Human parents who force alcohol down their children's throats will find themselves in jail, but a new study shows that among fruit flies and other fly species, liquoring up the kids is just good parenting.
Biologists at Emory University studied the reproductive behavior of fruit flies in the presence of parasitoid wasps. These wasp species lay their eggs in fruit fly larvae, effectively using the young fruit flies as incubators.
The biologists divided fruit flies into two separate cages: one containing a parasitoid wasp, the other without. Both cages contained two petri dishes of food, one with a 6 percent alcohol content and the other alcohol free.

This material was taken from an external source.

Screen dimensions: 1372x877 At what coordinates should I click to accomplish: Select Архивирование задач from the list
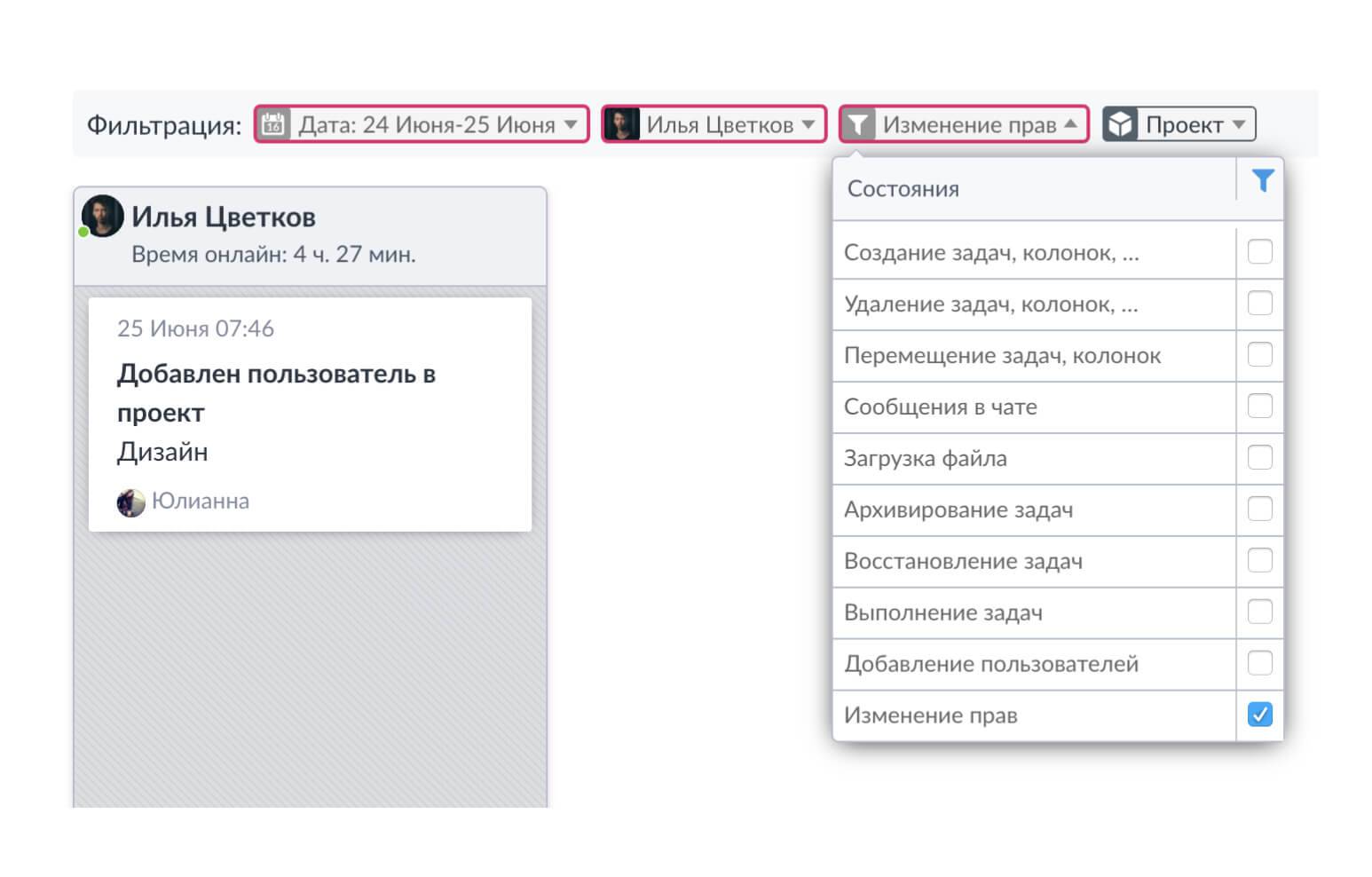pyautogui.click(x=958, y=510)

The results were unambiguous; in the cage with the wasp, fruit flies laid their eggs in the dish containing the alcohol 90 percent of the time, whereas in the other cage only 40 percent of the eggs were laid in the alcohol containing dish.
Fruit flies have adapted to tolerate highly alcoholic environments, while the wasps that prey on them have not. Fruit fly larvae that hatch in more alcoholic environments are essentially medicated against the was larvae, as the wasp young cannot tolerate the high alcohol content inside the fruit fly larvae's body.
Other interesting results from this study reveal that fruit flies identify wasps by sight, showing that flies' compound eyes impart sharper vision than previously thought. These were lab bred fruit flies, who had never been exposed to the parasitoid wasps before.
Finally, the sight of female wasps induce a stress response in fruit flies, which causes them to seek out alcohol. That's right; when stressed, fruit flies turn to booze. Who would have thought flies would act so, well, human?